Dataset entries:
__________

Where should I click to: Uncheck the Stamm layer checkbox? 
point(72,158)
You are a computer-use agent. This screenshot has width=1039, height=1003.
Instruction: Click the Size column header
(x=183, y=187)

__________

WHAT YOU SHOULD DO: When you reach this point, go back and write out each record above exactly.

SOLUTION FOR THIS PROBLEM:
Where should I click to: Uncheck the Stamm layer checkbox? 
point(72,158)
You are a computer-use agent. This screenshot has width=1039, height=1003.
Instruction: Click the Size column header
(x=183, y=187)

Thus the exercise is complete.